The Triple Net Lease in Commercial Real Estate
The Tenant Pays Expenses in Addition to Rent
The triple net lease is used extensively in commercial real estate. It is popular for multi-tenant industrial and retail properties. With tenants whose expenses vary greatly, such as an industrial user of electricity, the triple net lease is best for the landlord. In the triple net lease, many of the expenses of operating the property are passed along to the tenant.
The landlord gets the advantage of not having to foot the bill for tenants who are wasteful of utilities or rough on their spaces, requiring more maintenance and repairs. The tenants must be more careful and watch their expenses. In older and less efficient structures, the tenants are footing ongoing expenses that are higher because the building hasn't been renovated and needs some work.
Tenants are resistant to triple net leases, as they have no control over increases in expenses and budgeting their costs is more difficult. This is especially true when it comes to repairs and maintenance. In a triple net lease, the tenants would be responsible for sharing the cost of roof replacement. This can be a large and many times unexpected expense.
Of course, fixed rent is lower with the triple net lease. If the building is a newer one, tenants may find the triple net to be preferable to other choices. If establishing a new business, the triple net tenant in a new building can enjoy lower rent and expenses in their first few years. Once established, they may have grown to the point that larger space is necessary. The move can be to a different type of lease or another newer facility.
Commercial real estate as a real estate practice niche is more complex but done right it can be a much higher income niche.
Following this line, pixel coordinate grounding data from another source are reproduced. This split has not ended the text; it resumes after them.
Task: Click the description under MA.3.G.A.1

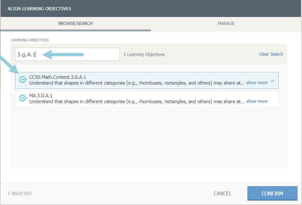Action: [137, 101]
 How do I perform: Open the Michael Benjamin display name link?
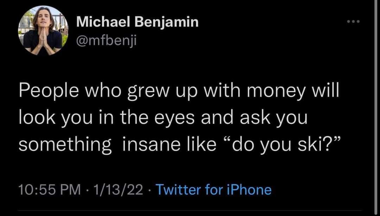coord(137,23)
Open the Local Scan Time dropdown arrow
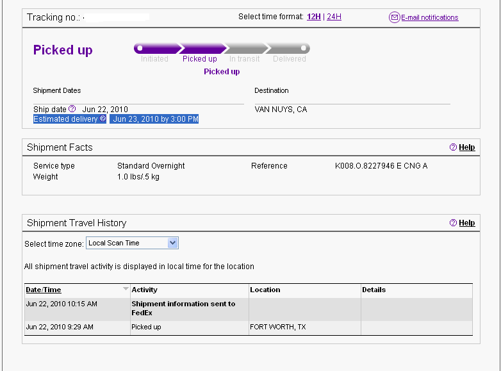 (x=172, y=243)
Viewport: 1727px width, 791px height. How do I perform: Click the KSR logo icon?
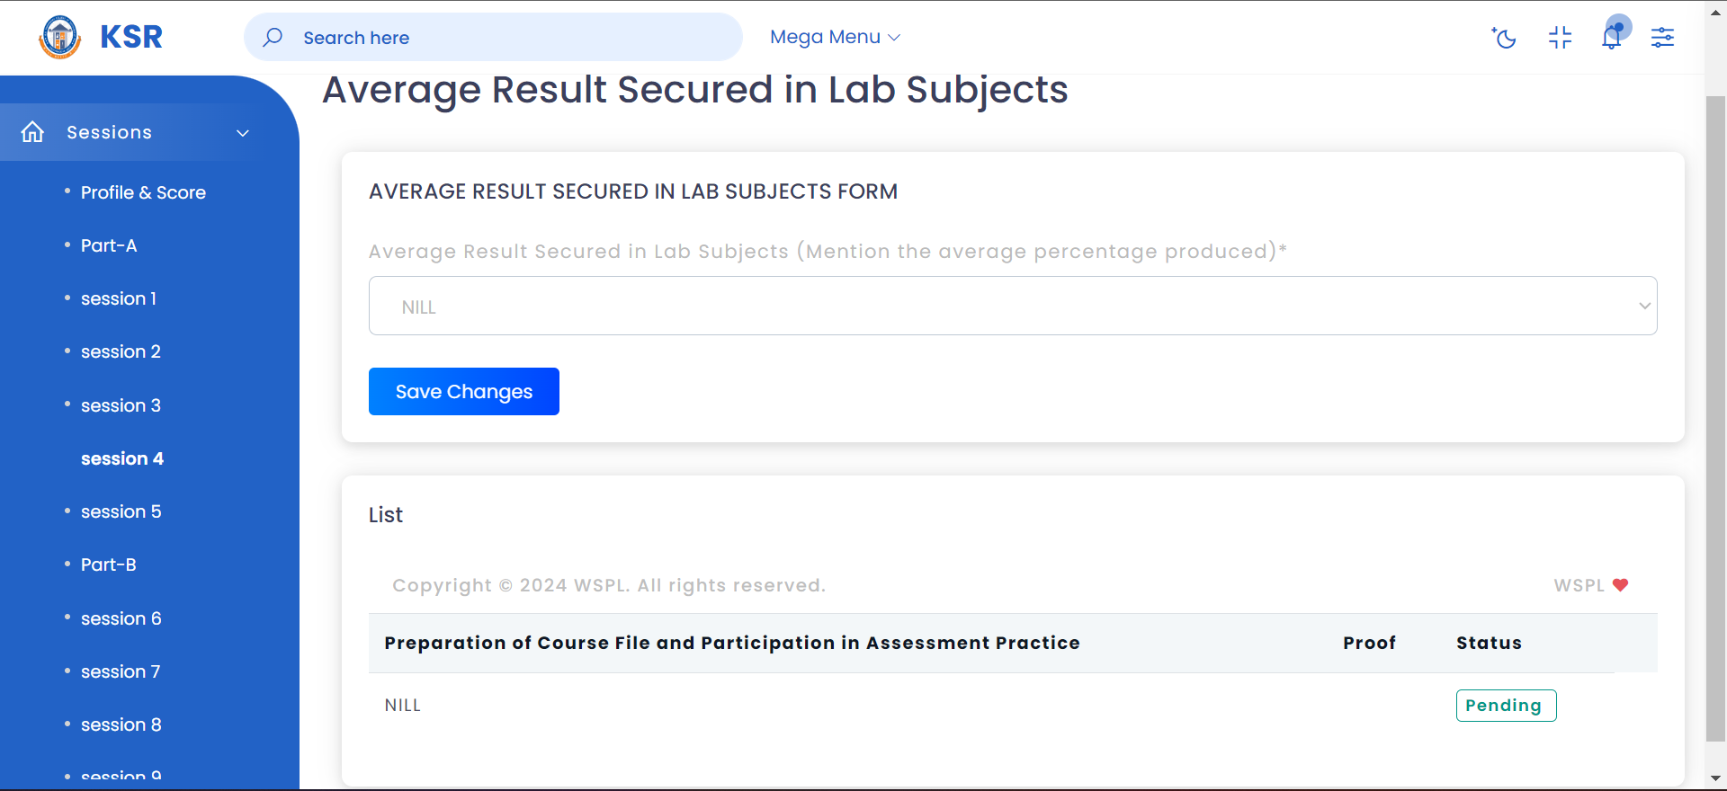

First, there are so many different uses for the commercial property. To succeed, the commercial agent must learn a lot about the various business types and what they look for in a rental home for their business. From retail, through offices to industrial space, each business type has unique requirements and property evaluation criteria.
Whether representing the building owner or the prospective tenant, the agent should understand a bit about the business, what they seek, and if and how the property meets their needs. In retail, it's location and related traffic of customers. Does the tenant need a lot of window space for display or not? Is a lot of traffic already walking in the area, such as in a mall, or is the building more of a drive-to destination?
For other types of specialty businesses such as gas stations and oil change companies, there are other considerations, especially the disposal or storage of oil and possibly other hazardous materials. Auto repair shops also fall into this group. Knowing what their business needs to be efficient and comply with laws is of value.
Office buildings are a bit simpler, but there are still some important differences in business types and what they need in their units. Lawyers, accountants, and consultants pretty much need normal office space with normal utility needs and maybe shared conference room or other services. They do need parking for their clients, but most offices do as well.
Medical and dental offices have much more specialized needs due to the equipment they use. From X-Ray to chiropractic appliances, these offices use more electricity and may need different outlets and voltages. They also want small individual private treatment rooms, so their spaces are subdivided more than other types of businesses.
Real estate professionals considering moving to the commercial niche should do so carefully, as you may not get that first commission for up to a year or more. It's not like residential. There are fewer transactions, but they are larger. You might want to see if you can part time apprentice with a successful commercial agent willing to share a commission for your help. It won't be a big share, but it could be enough to keep you going as you begin to build your own business and prospect base.
Don't let this scare you, as commercial commissions are really great once you get them rolling, and the triple net lease in commercial real estate can be a great niche.